I grew up roller skating. I began at 8 years old and went weekly until I was about 14. I loved to roller skate and was very confident in my abilities and continued to be until last weekend. 

My husband Dan and I attended a birthday party for our nephew at a local rink. My vintage speed skates, purchased in 1983, are no longer adequate for skating. The ‘Red Devil’ wheels, handed down from my brother, no longer have any grip. I can still wear the boot but the wheels are guaranteed to cause a fall. The last time I wore them for one of my own daughter’s skating parties, this was the case.  

I arrived at the party and ask for rental quad speed skates. I’ve never trained myself to learn how to use inlines. Quads will do for this 80’s chick. At first, the skates felt fine but once on the floor there was a problem.

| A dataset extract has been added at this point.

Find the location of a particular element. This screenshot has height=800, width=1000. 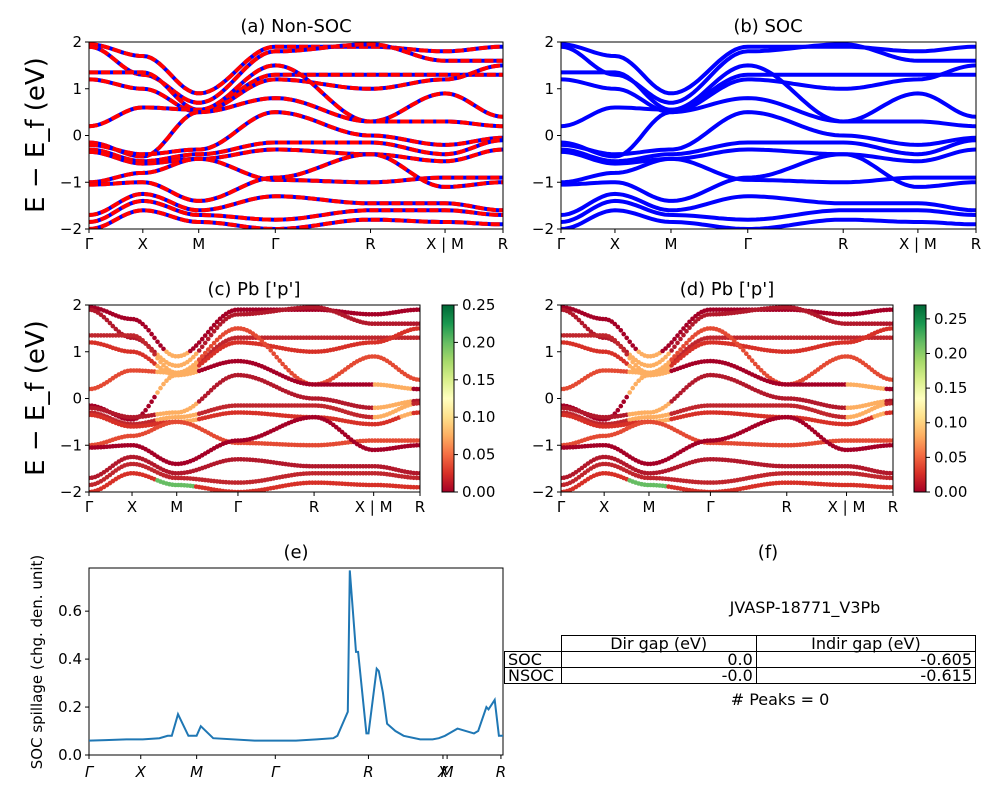

panel-c-title: (c) Pb ['p'] is located at coordinates (254, 290).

The rentals weren’t working for me. I tried to skate backwards and forwards and with a rental toe stop, it was dangerous. I realized my roller skating days were over when, after achieving some momentum around the curve, I needed to slow down and found no toe-stop where the toe-stop had always resided on my speed skates. On the rental skate it’s much higher up. I fell with a ‘40 something’ splat on the floor. The toe-stop was the problem and caused my fall. (This is the story and I’m sticking to it).

A great, warm tingling began on my derrière and my wrist began to swell. I did my best to hold back the tears. No more skating backwards and sideways. No more skate-dancing to disco. Another talented roller skater bit the dust. Literally.  With great duress, I admitted to my husband I was no longer a great roller skater. He gingerly lifted me off the floor.

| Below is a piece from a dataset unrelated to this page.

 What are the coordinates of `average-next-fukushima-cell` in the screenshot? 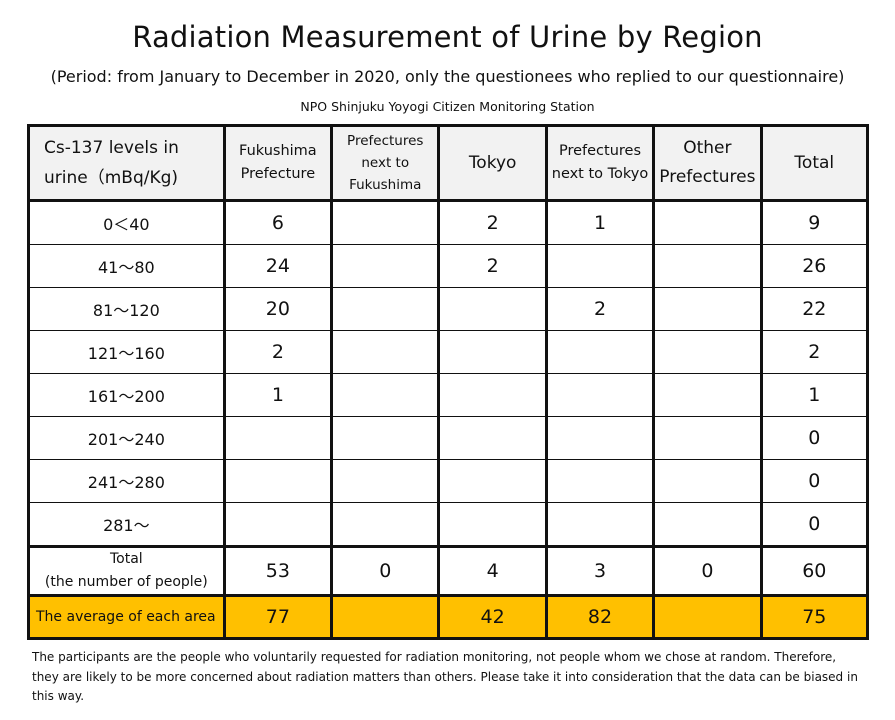 It's located at (386, 616).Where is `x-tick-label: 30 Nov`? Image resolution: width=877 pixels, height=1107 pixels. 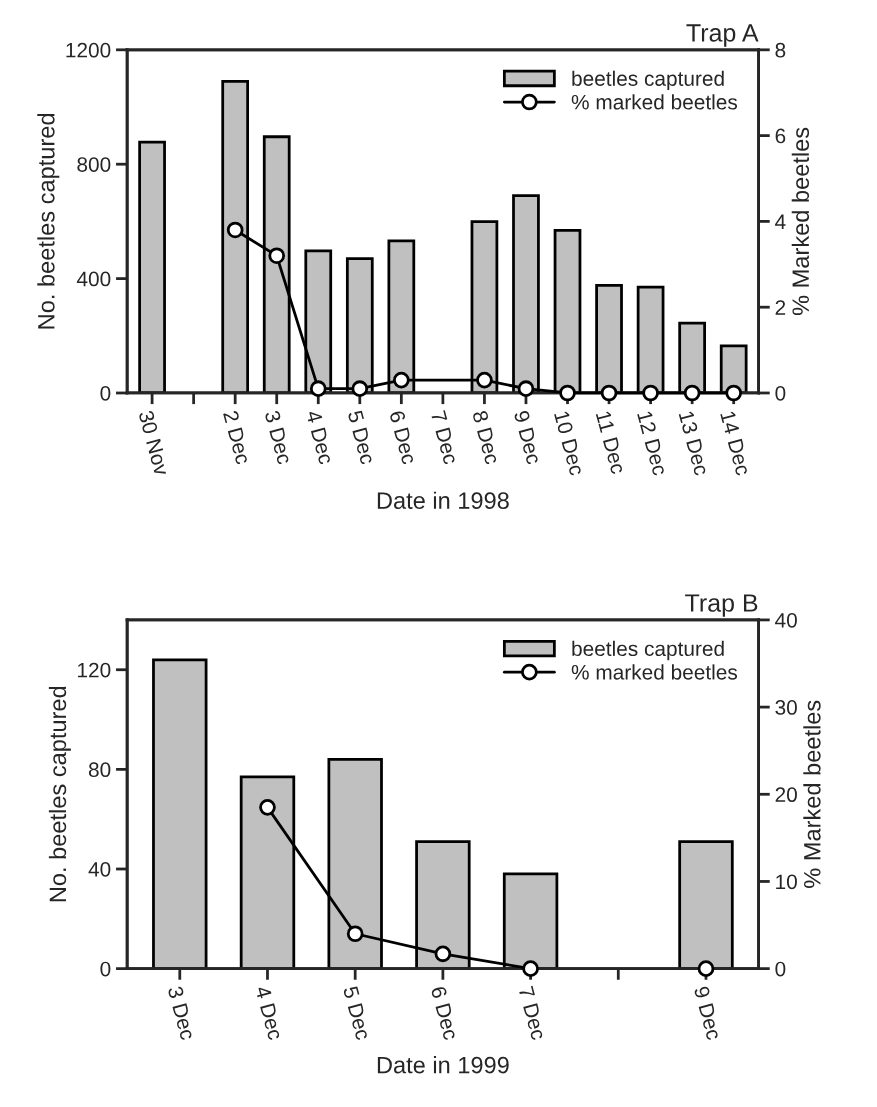 x-tick-label: 30 Nov is located at coordinates (154, 443).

The great depression began as I watched children and young adults skate from the sidelines for the rest of the evening with a wet ice pack on my right wrist. I awoke the next day feeling as if I’d been in a car accident. I ached everywhere and still feel twinges of pain ever so often. Memories of my childhood danced across my brain of skating in my hometown with my childhood friends. There’s nothing like the feeling of rolling across the rink. When I arrived at the party last weekend I had no idea it would be the last time I laced up skates.

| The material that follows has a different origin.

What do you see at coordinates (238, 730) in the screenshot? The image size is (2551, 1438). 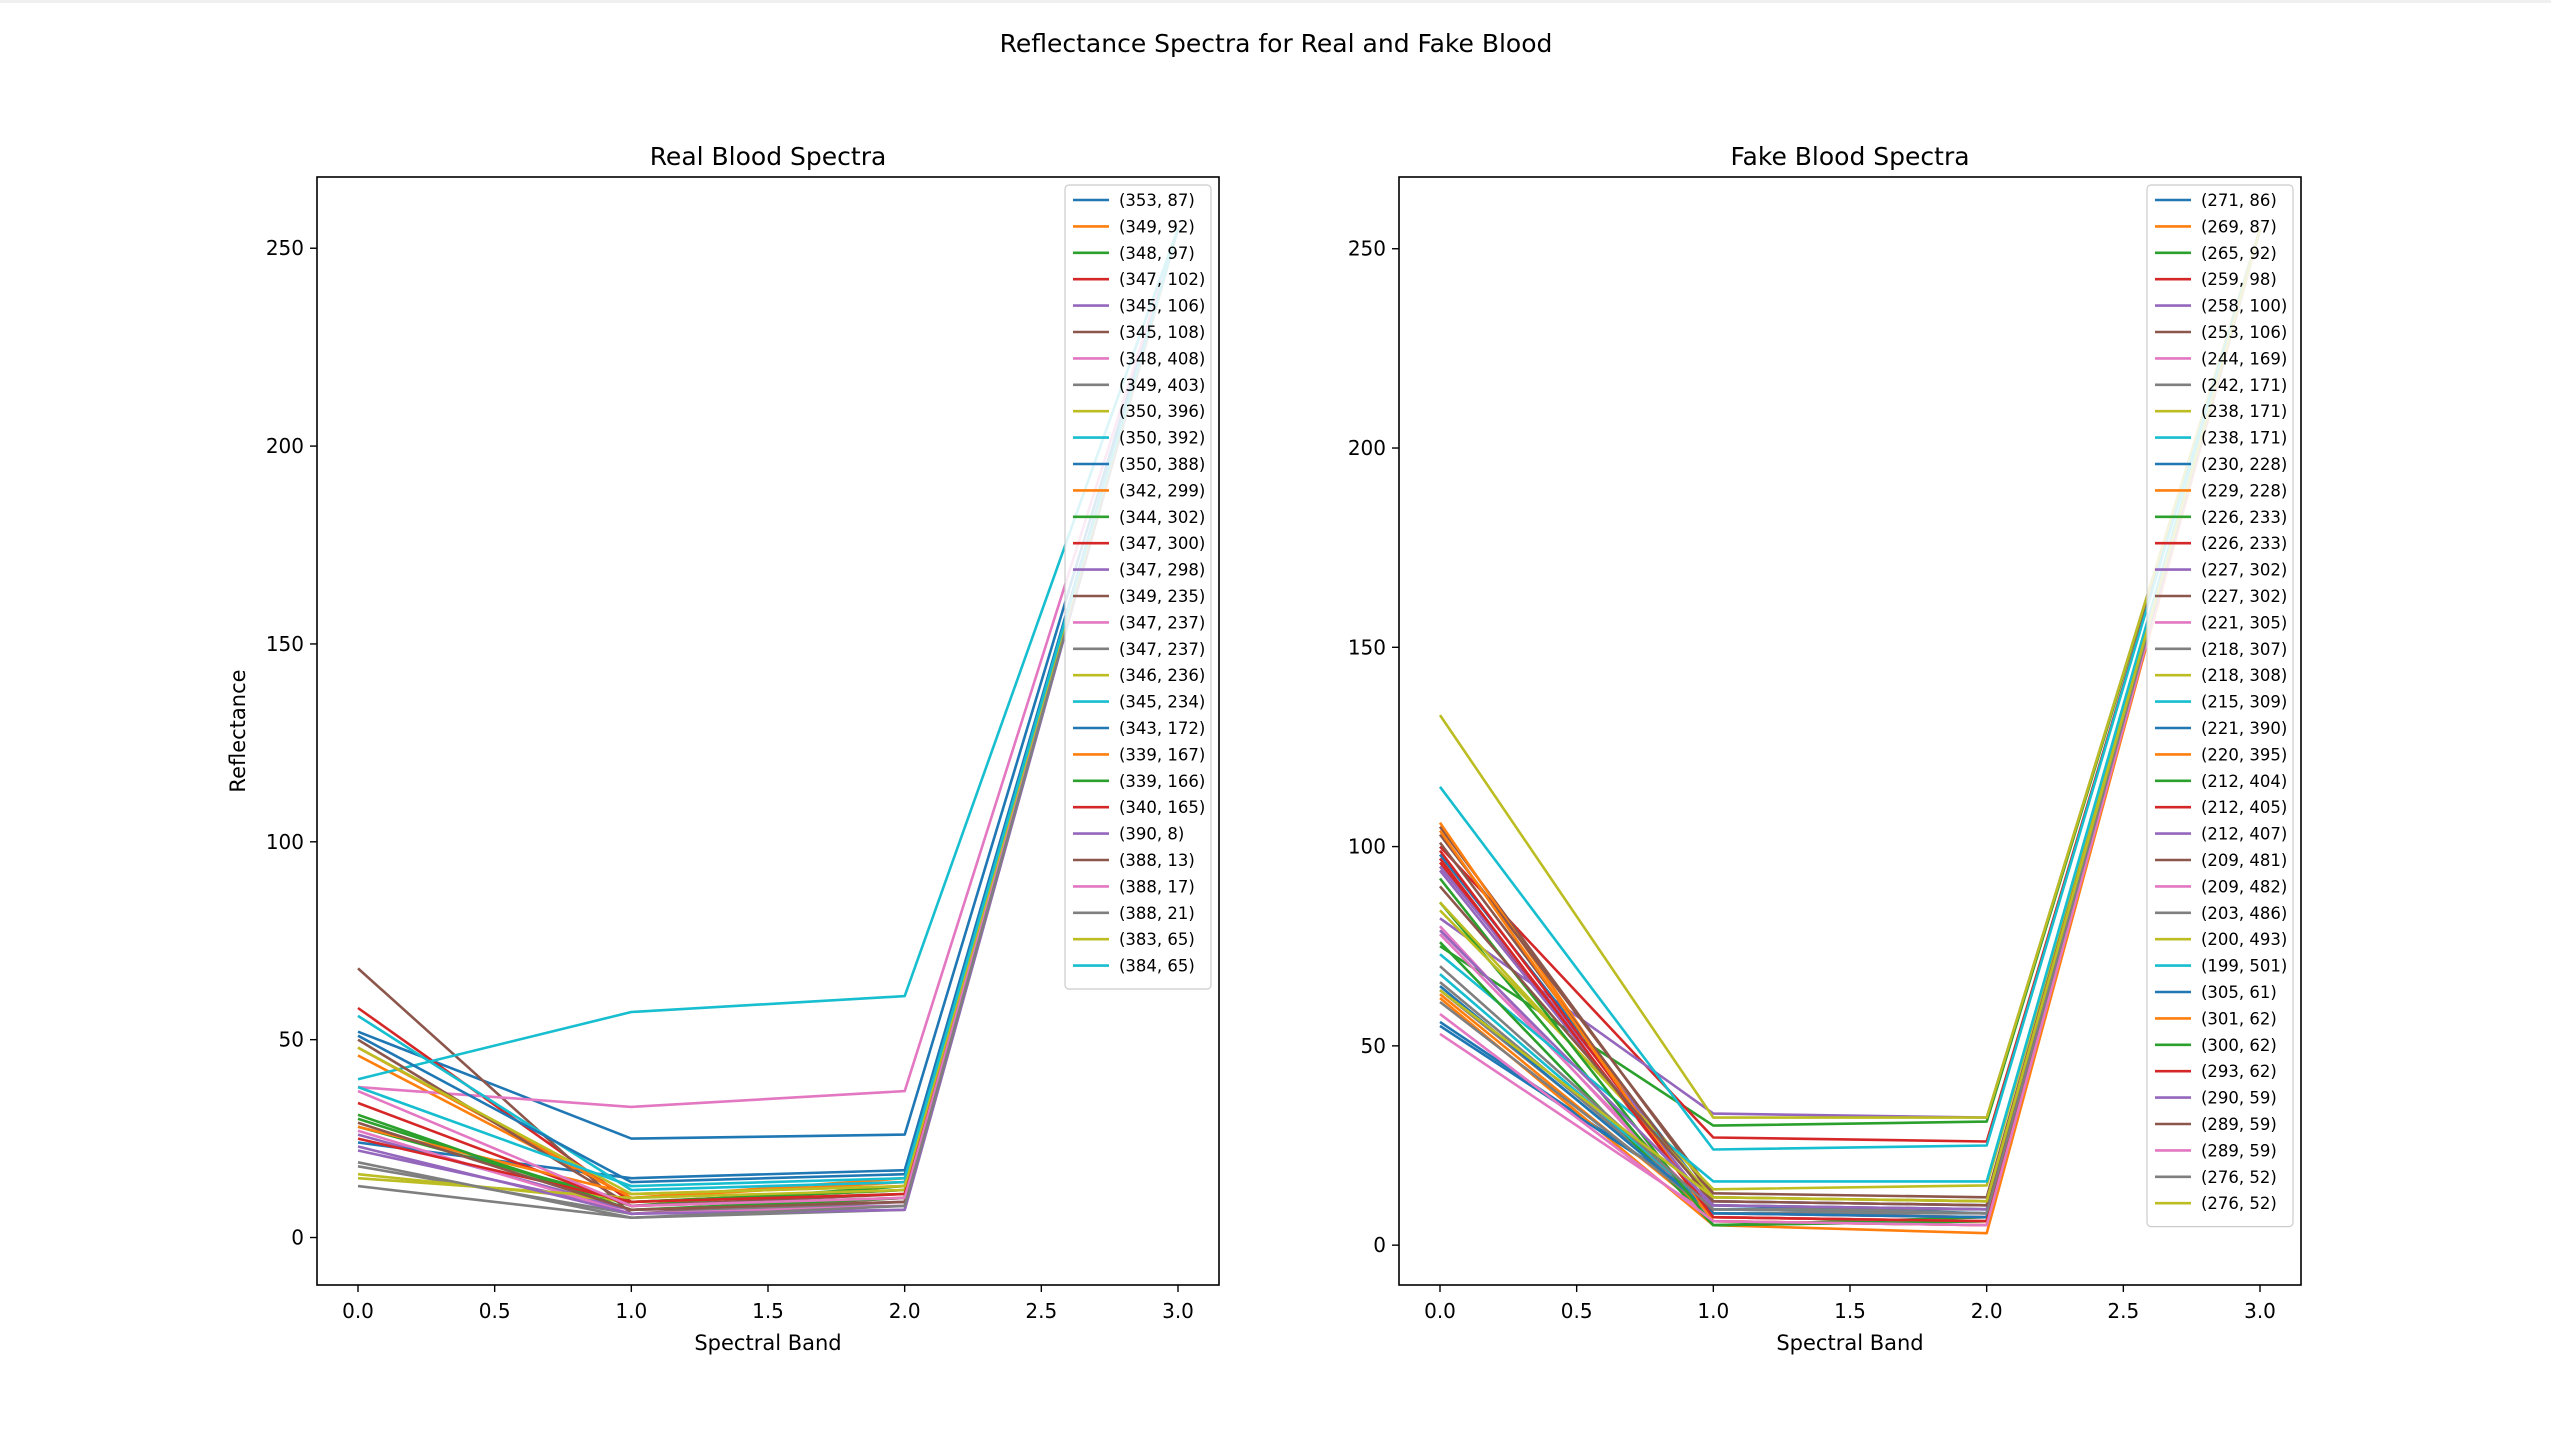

There are only two things I can do better than my brilliant husband. One is play a better game of Scrabble and the other was roller skating. As a matter of fact, his favorite story to tell was how, way back in the beginning of our marriage, I shoved my feet into my speed skates and he put on his rentals and, he says, I skated circles around him as he tried to plow through on the rink. “Is that as fast as you can skate?” I taunted. He says I did this and of course, I no longer remember this incident and question if it ever happened. It’s his story and he’s sticking to it. After the fall, Dan looked at me with compassion and said to me, “And the evening held such promise of making your husband look bad on the rink.”

Now, I can only compete against him with one weapon and that’s using triple word score. It’s a good thing spelling isn’t his forte.